** Text provided follows **

Soil Sampling Timing Critical in Nematode Management

Jim Rogers Florida, Soil

By Clint Thompson

Soil sampling can be an integral part of a farmer’s planning for nematode management for the upcoming season. But growers should know when is the proper time to conduct soil samples.

Soil sampling

Johan Desaeger, assistant professor of entomology and nematology at the University of Florida Institute of Food and Agricultural Sciences (UF/IFAS) Gulf Coast Research and Education Center, talked about nematode management during last Thursday’s Citrus and Specialty Crop Expo in Tampa, Florida. He emphasized that producers should not get too complacent with their soil samples.

“The timing of when you take your sample makes a big difference. If you sample in a field that has no crop in it, it’s fallow, and you’re just going to sample the top soil, I can guarantee you’re not going to find a lot of plant parasitic nematodes,” Desaeger said. “You may get this false sense of security that you don’t have nematode problems. Timing of sampling is critical. I suggest if you want to take soil samples, do it when you have a crop in the field; maybe the second half of the season when you have plenty of roots available.

** End of Text provided **

=== Exercise A ===
List every person named in the article on nematode soil sampling.
=== Exercise B ===
Carry the article on nematode soil sampling forward from its last sentence.
The material after this article is not needed for any of the tasks.

** Records supplied follows **

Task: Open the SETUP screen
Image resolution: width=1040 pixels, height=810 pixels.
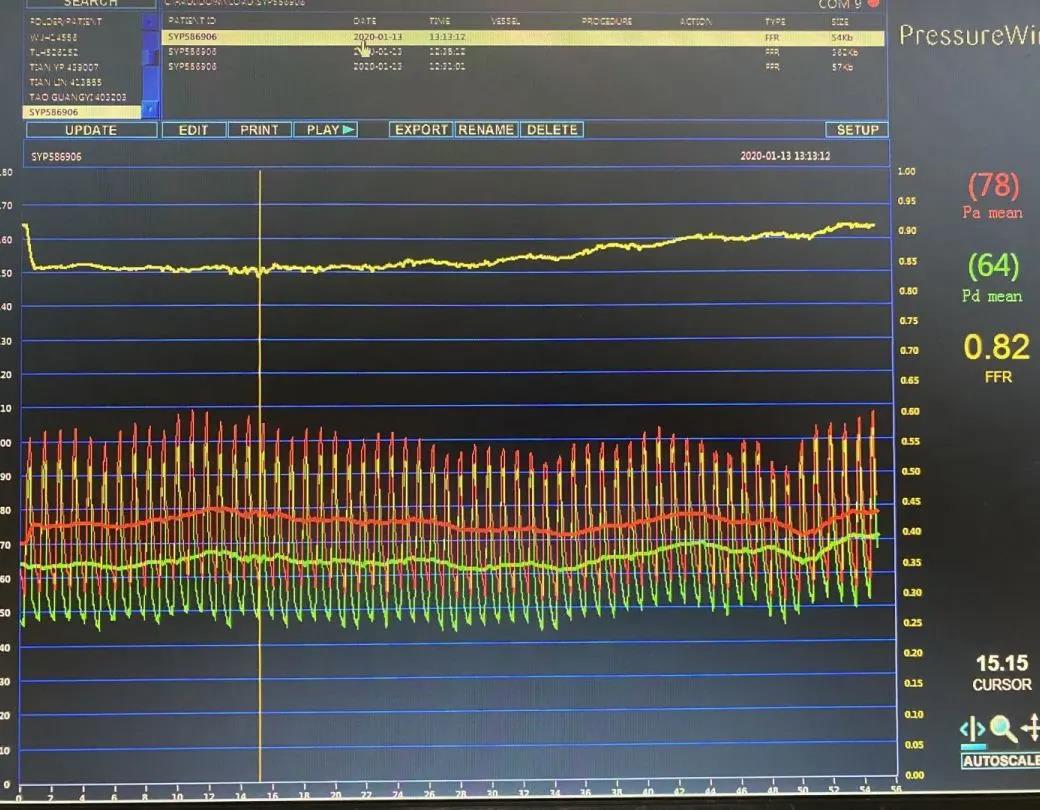Action: point(857,130)
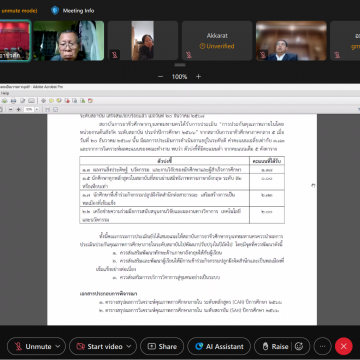Viewport: 360px width, 360px height.
Task: Open the Meeting Info shield icon
Action: (x=55, y=11)
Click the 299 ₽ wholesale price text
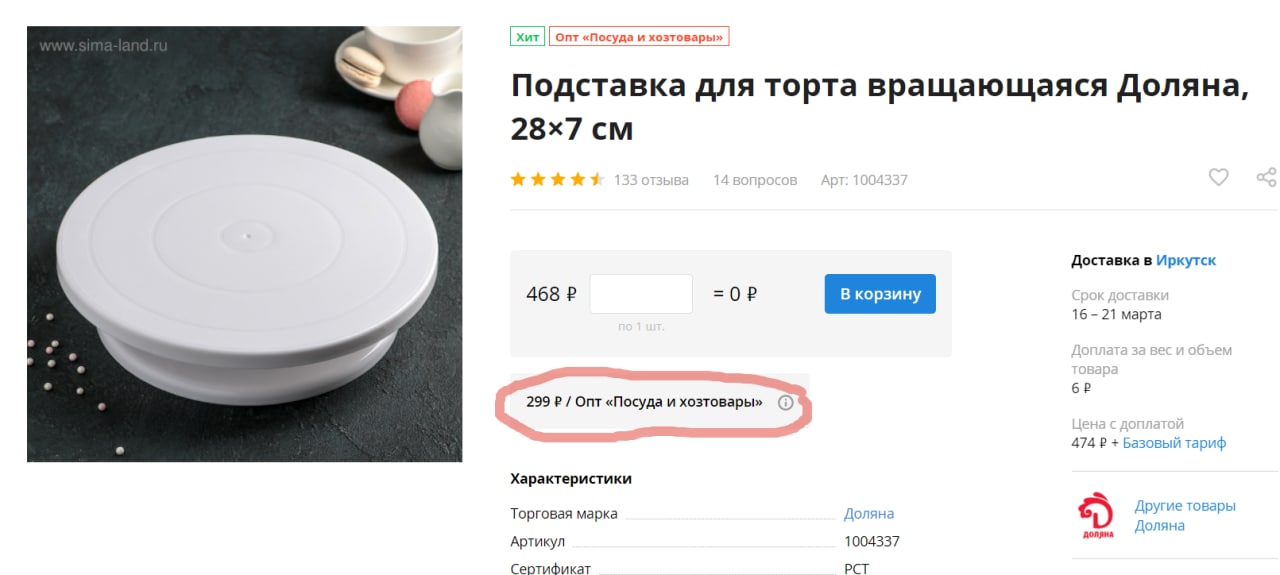Image resolution: width=1280 pixels, height=575 pixels. pos(544,402)
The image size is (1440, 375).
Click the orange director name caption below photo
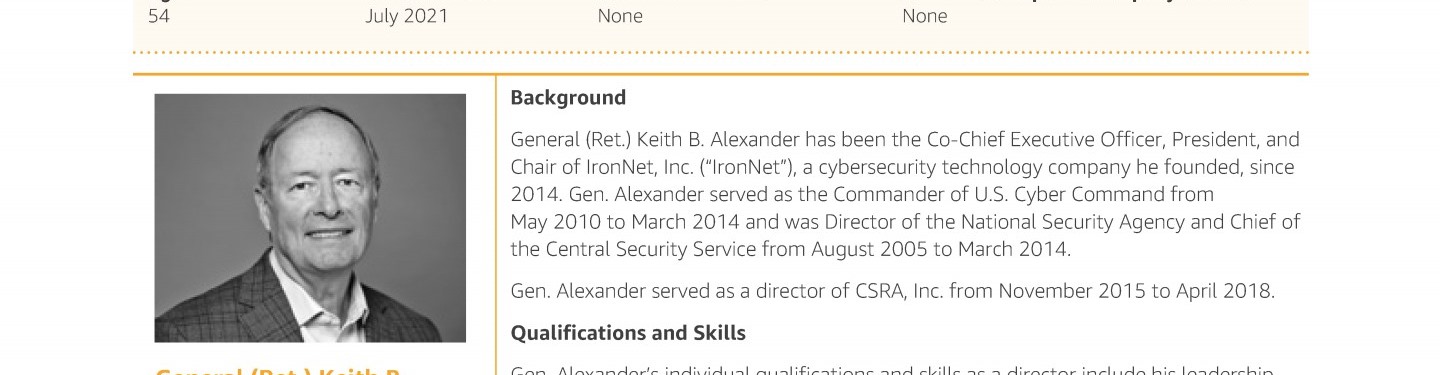[x=280, y=371]
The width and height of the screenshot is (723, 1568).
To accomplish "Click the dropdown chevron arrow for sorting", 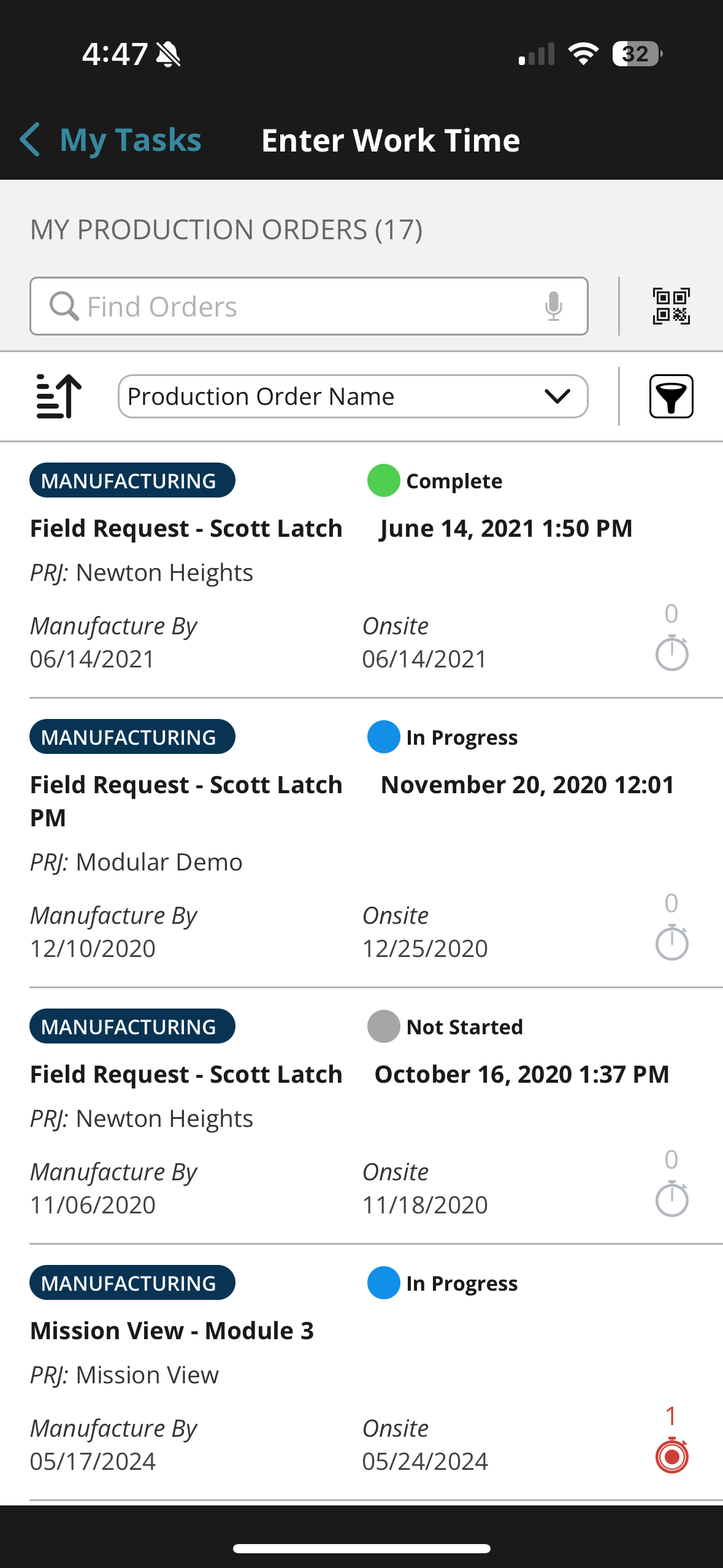I will click(557, 396).
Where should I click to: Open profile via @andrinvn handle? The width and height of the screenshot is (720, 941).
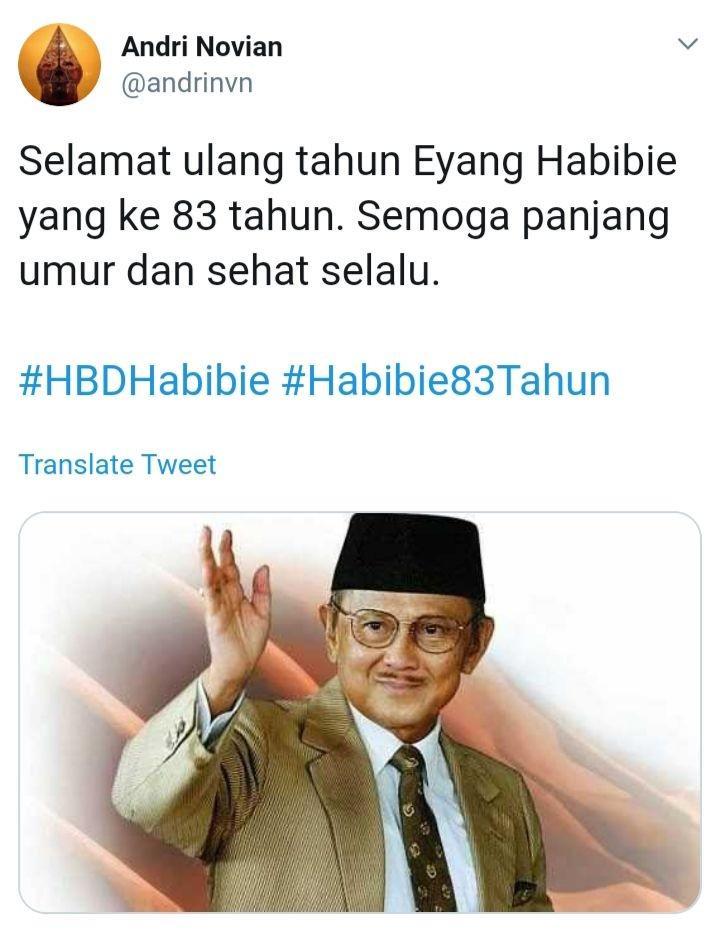(x=187, y=83)
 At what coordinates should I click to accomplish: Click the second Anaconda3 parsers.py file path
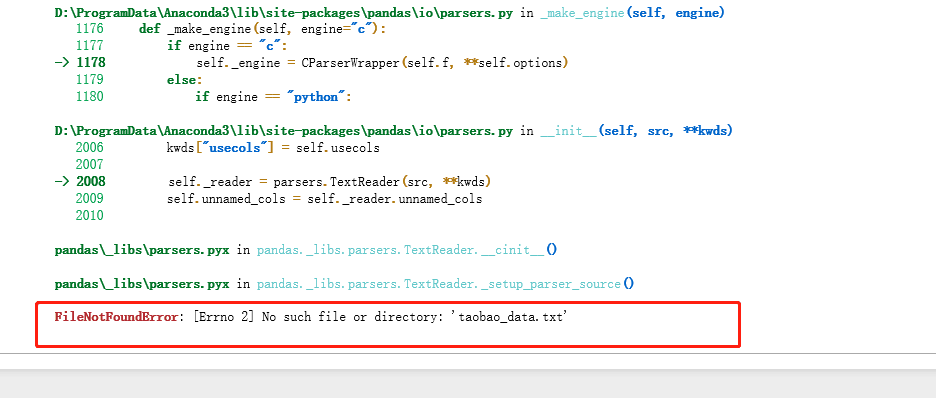coord(284,131)
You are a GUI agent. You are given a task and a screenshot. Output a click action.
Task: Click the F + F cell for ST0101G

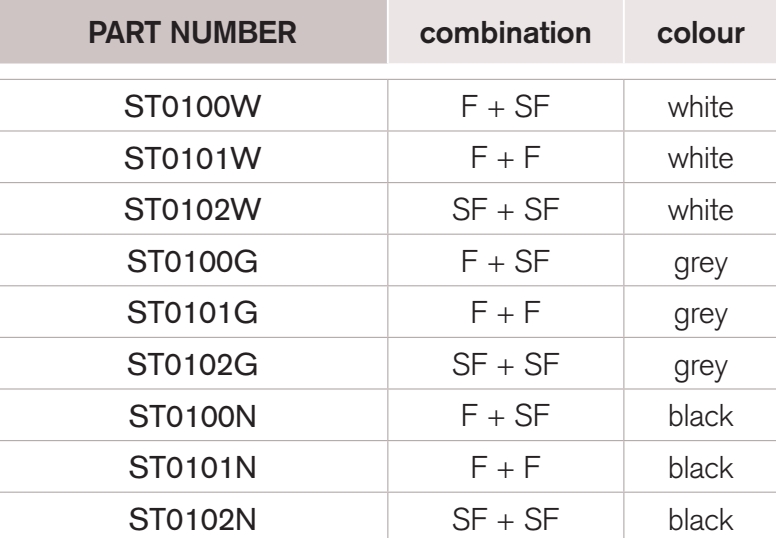505,313
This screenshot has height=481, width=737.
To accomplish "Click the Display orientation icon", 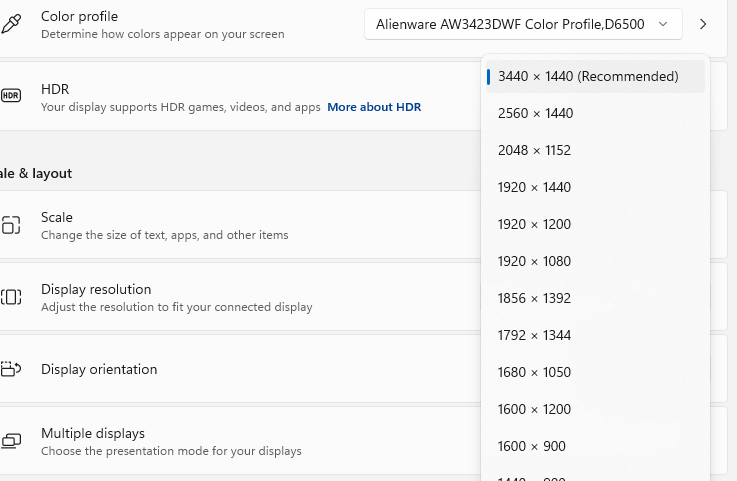I will click(x=11, y=369).
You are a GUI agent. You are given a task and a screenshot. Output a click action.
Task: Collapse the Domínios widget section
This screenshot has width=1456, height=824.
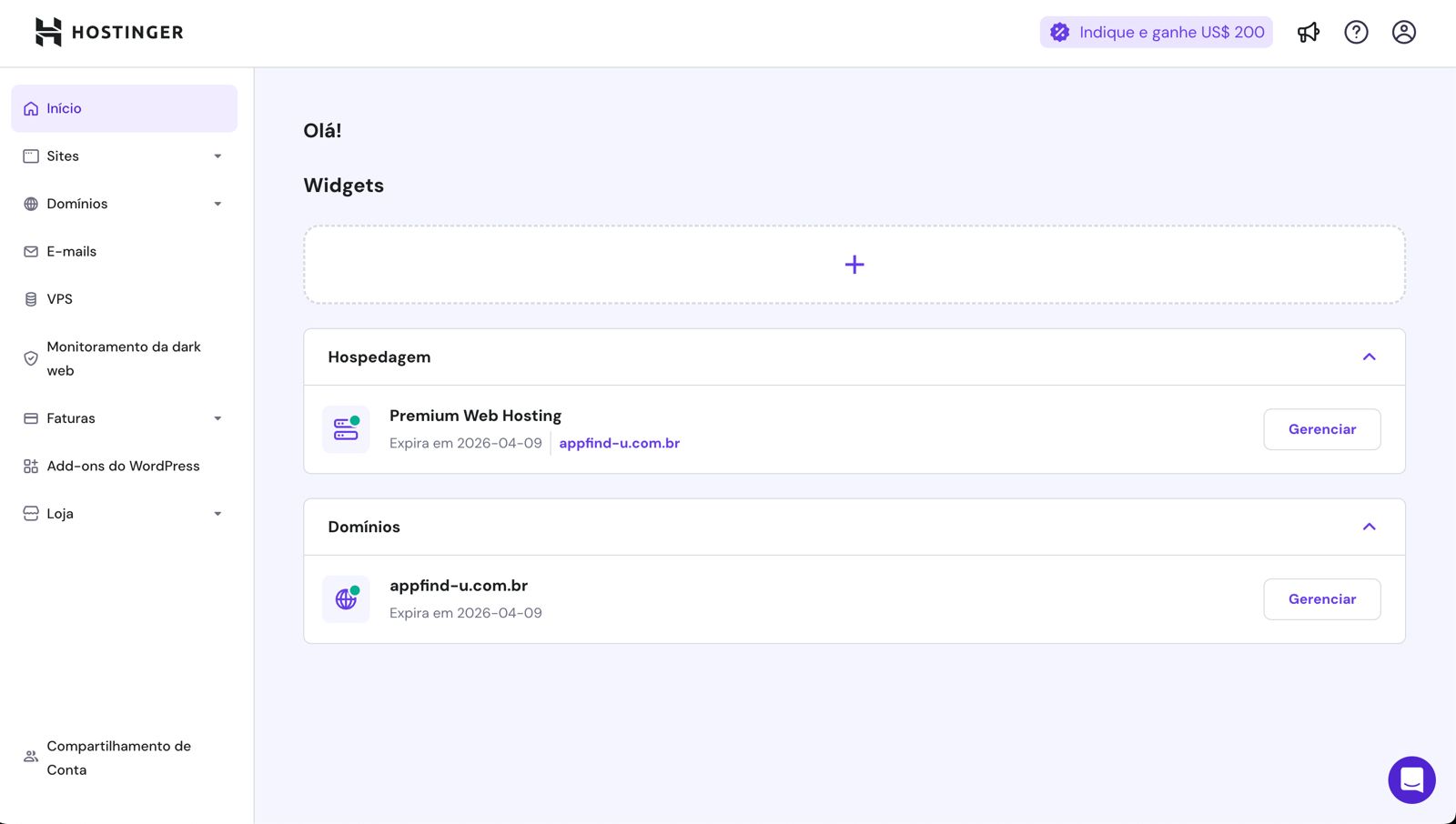tap(1369, 528)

** End of Records supplied **

=== Task result A ===
Jim Rogers, Clint Thompson, Johan Desaeger

=== Task result B ===
“For root-knot nematodes, which is really the No. 1 concern, especially for vegetable growers, look at your roots. Dig up your roots at the end of your previous crop and if you don’t see any galls on them, you’re probably fine. That’s a telltale sign. If you see galls on your roots, then you know you’ve got nematodes.”

Nematodes have a wide host range and are most prevalent in Florida’s sandy soils. Root-knot nematodes enter the roots of plants, move through the cells until they reach sites where they grow, produce additional eggs and cause the roots to swell. This reduces the plant’s growth and any potential yield.

Most growers use a fumigant at preplant. It is the process of releasing fumigants to suffocate and kill certain pests within the soil, namely nematodes.